• _RECORDS FOR THIS EXERCISE_

-=-=-=-=-

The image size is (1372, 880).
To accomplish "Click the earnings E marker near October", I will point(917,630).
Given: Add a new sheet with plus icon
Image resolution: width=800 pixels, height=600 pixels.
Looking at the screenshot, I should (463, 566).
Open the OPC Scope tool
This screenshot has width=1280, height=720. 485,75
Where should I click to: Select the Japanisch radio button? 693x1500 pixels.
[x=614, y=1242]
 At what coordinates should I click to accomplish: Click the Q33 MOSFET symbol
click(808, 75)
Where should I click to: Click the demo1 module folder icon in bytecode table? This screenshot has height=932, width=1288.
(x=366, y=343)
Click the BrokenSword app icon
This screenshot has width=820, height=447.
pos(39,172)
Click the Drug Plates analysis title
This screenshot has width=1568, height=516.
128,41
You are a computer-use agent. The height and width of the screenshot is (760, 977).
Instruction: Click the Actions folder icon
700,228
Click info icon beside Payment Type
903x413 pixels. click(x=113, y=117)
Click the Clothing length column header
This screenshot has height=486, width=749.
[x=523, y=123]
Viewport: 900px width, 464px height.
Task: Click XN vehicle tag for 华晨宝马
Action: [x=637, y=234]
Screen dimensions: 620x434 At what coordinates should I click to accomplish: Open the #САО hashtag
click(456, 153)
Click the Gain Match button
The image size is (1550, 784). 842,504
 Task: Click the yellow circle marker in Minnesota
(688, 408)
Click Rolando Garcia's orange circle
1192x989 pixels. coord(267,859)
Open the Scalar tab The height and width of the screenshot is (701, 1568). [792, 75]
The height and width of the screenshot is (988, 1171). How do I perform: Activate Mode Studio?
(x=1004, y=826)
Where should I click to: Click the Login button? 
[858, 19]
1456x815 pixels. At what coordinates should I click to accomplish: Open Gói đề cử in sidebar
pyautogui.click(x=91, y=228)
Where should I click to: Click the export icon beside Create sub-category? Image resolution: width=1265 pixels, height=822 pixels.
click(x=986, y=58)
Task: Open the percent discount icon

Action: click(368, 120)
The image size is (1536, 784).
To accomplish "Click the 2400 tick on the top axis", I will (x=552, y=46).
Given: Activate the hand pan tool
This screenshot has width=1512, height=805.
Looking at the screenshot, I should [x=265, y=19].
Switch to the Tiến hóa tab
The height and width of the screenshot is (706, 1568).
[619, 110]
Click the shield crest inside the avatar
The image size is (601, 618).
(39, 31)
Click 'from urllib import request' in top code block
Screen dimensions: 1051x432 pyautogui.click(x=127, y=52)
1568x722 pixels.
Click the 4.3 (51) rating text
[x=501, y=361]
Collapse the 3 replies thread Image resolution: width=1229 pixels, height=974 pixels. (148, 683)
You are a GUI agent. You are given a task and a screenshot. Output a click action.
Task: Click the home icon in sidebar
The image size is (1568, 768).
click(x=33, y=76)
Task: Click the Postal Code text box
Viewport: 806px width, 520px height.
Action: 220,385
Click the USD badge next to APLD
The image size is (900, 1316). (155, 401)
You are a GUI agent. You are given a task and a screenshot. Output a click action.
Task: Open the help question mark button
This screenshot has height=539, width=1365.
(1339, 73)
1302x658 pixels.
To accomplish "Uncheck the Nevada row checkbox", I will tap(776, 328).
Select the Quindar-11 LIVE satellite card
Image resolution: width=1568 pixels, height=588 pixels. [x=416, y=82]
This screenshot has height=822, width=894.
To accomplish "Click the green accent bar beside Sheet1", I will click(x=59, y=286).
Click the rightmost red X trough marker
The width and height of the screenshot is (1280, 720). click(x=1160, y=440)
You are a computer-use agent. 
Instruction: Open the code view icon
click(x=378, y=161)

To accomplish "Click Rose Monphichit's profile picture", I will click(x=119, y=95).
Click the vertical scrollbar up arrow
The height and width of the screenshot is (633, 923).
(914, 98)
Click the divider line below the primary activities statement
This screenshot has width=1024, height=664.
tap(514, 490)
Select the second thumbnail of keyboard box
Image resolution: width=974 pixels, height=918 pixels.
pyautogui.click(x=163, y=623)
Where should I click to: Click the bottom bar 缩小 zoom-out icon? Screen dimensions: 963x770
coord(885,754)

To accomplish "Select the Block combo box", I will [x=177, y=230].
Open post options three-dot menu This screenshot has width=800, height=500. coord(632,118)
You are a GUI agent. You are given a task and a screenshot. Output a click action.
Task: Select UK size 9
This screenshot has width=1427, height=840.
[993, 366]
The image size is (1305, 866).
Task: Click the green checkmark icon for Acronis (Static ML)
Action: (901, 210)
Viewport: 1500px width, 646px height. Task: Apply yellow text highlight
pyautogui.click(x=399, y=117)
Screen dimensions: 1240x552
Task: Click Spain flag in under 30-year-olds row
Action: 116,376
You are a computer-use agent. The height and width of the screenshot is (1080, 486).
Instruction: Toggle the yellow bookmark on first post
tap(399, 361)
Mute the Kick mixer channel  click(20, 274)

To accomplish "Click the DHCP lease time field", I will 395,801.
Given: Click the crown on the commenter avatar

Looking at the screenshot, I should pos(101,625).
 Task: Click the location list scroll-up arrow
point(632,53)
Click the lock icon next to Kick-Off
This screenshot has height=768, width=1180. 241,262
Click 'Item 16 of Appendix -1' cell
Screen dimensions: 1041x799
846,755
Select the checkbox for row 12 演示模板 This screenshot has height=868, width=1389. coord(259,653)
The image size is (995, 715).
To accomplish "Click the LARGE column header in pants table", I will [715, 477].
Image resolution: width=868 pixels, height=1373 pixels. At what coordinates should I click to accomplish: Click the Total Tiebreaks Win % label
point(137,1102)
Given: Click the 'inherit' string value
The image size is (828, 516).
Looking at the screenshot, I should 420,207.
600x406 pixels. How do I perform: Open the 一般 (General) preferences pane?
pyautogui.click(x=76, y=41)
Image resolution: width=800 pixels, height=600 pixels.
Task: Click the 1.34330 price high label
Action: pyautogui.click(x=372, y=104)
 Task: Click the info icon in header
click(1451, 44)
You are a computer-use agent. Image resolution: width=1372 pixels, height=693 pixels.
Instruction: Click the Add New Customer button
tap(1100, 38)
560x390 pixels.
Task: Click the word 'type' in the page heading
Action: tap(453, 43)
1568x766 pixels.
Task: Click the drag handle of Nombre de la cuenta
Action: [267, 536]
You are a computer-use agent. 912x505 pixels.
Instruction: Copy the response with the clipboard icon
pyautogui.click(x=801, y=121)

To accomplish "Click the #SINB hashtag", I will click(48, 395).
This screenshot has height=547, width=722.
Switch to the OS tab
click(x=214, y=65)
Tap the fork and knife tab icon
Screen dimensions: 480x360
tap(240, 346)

-=-=-=-=-

• _WHAT THE TASK REQUIRES_
Give back the whole listing above. Keep every character the same.

• _RESPONSE TO THIS TASK_
The image size is (1372, 880).
To accomplish "Click the earnings E marker near October", I will point(917,630).
Given: Add a new sheet with plus icon
Image resolution: width=800 pixels, height=600 pixels.
Looking at the screenshot, I should (463, 566).
Open the OPC Scope tool
This screenshot has width=1280, height=720. 485,75
Where should I click to: Select the Japanisch radio button? 693x1500 pixels.
[x=614, y=1242]
 At what coordinates should I click to accomplish: Click the Q33 MOSFET symbol
click(808, 75)
Where should I click to: Click the demo1 module folder icon in bytecode table? This screenshot has height=932, width=1288.
(x=366, y=343)
Click the BrokenSword app icon
This screenshot has width=820, height=447.
pos(39,172)
Click the Drug Plates analysis title
This screenshot has width=1568, height=516.
128,41
You are a computer-use agent. The height and width of the screenshot is (760, 977).
Instruction: Click the Actions folder icon
700,228
Click info icon beside Payment Type
903x413 pixels. click(x=113, y=117)
Click the Clothing length column header
This screenshot has height=486, width=749.
[x=523, y=123]
Viewport: 900px width, 464px height.
Task: Click XN vehicle tag for 华晨宝马
Action: [x=637, y=234]
Screen dimensions: 620x434 At what coordinates should I click to accomplish: Open the #САО hashtag
click(456, 153)
Click the Gain Match button
The image size is (1550, 784). 842,504
 Task: Click the yellow circle marker in Minnesota
(688, 408)
Click Rolando Garcia's orange circle
1192x989 pixels. coord(267,859)
Open the Scalar tab The height and width of the screenshot is (701, 1568). [792, 75]
The height and width of the screenshot is (988, 1171). How do I perform: Activate Mode Studio?
(x=1004, y=826)
Where should I click to: Click the Login button? 
[858, 19]
1456x815 pixels. At what coordinates should I click to accomplish: Open Gói đề cử in sidebar
pyautogui.click(x=91, y=228)
Where should I click to: Click the export icon beside Create sub-category? Image resolution: width=1265 pixels, height=822 pixels.
click(x=986, y=58)
Task: Open the percent discount icon

Action: click(368, 120)
The image size is (1536, 784).
To accomplish "Click the 2400 tick on the top axis", I will (x=552, y=46).
Given: Activate the hand pan tool
This screenshot has width=1512, height=805.
Looking at the screenshot, I should [x=265, y=19].
Switch to the Tiến hóa tab
The height and width of the screenshot is (706, 1568).
[619, 110]
Click the shield crest inside the avatar
The image size is (601, 618).
(39, 31)
Click 'from urllib import request' in top code block
Screen dimensions: 1051x432 pyautogui.click(x=127, y=52)
1568x722 pixels.
Click the 4.3 (51) rating text
[x=501, y=361]
Collapse the 3 replies thread Image resolution: width=1229 pixels, height=974 pixels. (148, 683)
You are a GUI agent. You are given a task and a screenshot. Output a click action.
Task: Click the home icon in sidebar
The image size is (1568, 768).
click(x=33, y=76)
Task: Click the Postal Code text box
Viewport: 806px width, 520px height.
Action: 220,385
Click the USD badge next to APLD
The image size is (900, 1316). (155, 401)
You are a GUI agent. You are given a task and a screenshot. Output a click action.
Task: Open the help question mark button
This screenshot has height=539, width=1365.
(1339, 73)
1302x658 pixels.
To accomplish "Uncheck the Nevada row checkbox", I will tap(776, 328).
Select the Quindar-11 LIVE satellite card
Image resolution: width=1568 pixels, height=588 pixels. [x=416, y=82]
This screenshot has height=822, width=894.
To accomplish "Click the green accent bar beside Sheet1", I will click(x=59, y=286).
Click the rightmost red X trough marker
The width and height of the screenshot is (1280, 720). click(x=1160, y=440)
You are a computer-use agent. 
Instruction: Open the code view icon
click(x=378, y=161)

To accomplish "Click Rose Monphichit's profile picture", I will click(x=119, y=95).
Click the vertical scrollbar up arrow
The height and width of the screenshot is (633, 923).
(914, 98)
Click the divider line below the primary activities statement
This screenshot has width=1024, height=664.
tap(514, 490)
Select the second thumbnail of keyboard box
Image resolution: width=974 pixels, height=918 pixels.
pyautogui.click(x=163, y=623)
Where should I click to: Click the bottom bar 缩小 zoom-out icon? Screen dimensions: 963x770
coord(885,754)

To accomplish "Select the Block combo box", I will [x=177, y=230].
Open post options three-dot menu This screenshot has width=800, height=500. coord(632,118)
You are a GUI agent. You are given a task and a screenshot. Output a click action.
Task: Select UK size 9
This screenshot has width=1427, height=840.
[993, 366]
The image size is (1305, 866).
Task: Click the green checkmark icon for Acronis (Static ML)
Action: (901, 210)
Viewport: 1500px width, 646px height. Task: Apply yellow text highlight
pyautogui.click(x=399, y=117)
Screen dimensions: 1240x552
Task: Click Spain flag in under 30-year-olds row
Action: 116,376
You are a computer-use agent. The height and width of the screenshot is (1080, 486).
Instruction: Toggle the yellow bookmark on first post
tap(399, 361)
Mute the Kick mixer channel  click(20, 274)

To accomplish "Click the DHCP lease time field", I will 395,801.
Given: Click the crown on the commenter avatar

Looking at the screenshot, I should pos(101,625).
 Task: Click the location list scroll-up arrow
point(632,53)
Click the lock icon next to Kick-Off
This screenshot has height=768, width=1180. 241,262
Click 'Item 16 of Appendix -1' cell
Screen dimensions: 1041x799
846,755
Select the checkbox for row 12 演示模板 This screenshot has height=868, width=1389. coord(259,653)
The image size is (995, 715).
To accomplish "Click the LARGE column header in pants table", I will [715, 477].
Image resolution: width=868 pixels, height=1373 pixels. At what coordinates should I click to accomplish: Click the Total Tiebreaks Win % label
point(137,1102)
Given: Click the 'inherit' string value
The image size is (828, 516).
Looking at the screenshot, I should 420,207.
600x406 pixels. How do I perform: Open the 一般 (General) preferences pane?
pyautogui.click(x=76, y=41)
Image resolution: width=800 pixels, height=600 pixels.
Task: Click the 1.34330 price high label
Action: pyautogui.click(x=372, y=104)
 Task: Click the info icon in header
click(1451, 44)
You are a computer-use agent. Image resolution: width=1372 pixels, height=693 pixels.
Instruction: Click the Add New Customer button
tap(1100, 38)
560x390 pixels.
Task: Click the word 'type' in the page heading
Action: tap(453, 43)
1568x766 pixels.
Task: Click the drag handle of Nombre de la cuenta
Action: [267, 536]
You are a computer-use agent. 912x505 pixels.
Instruction: Copy the response with the clipboard icon
pyautogui.click(x=801, y=121)

To accomplish "Click the #SINB hashtag", I will click(48, 395).
This screenshot has height=547, width=722.
Switch to the OS tab
click(x=214, y=65)
Tap the fork and knife tab icon
Screen dimensions: 480x360
tap(240, 346)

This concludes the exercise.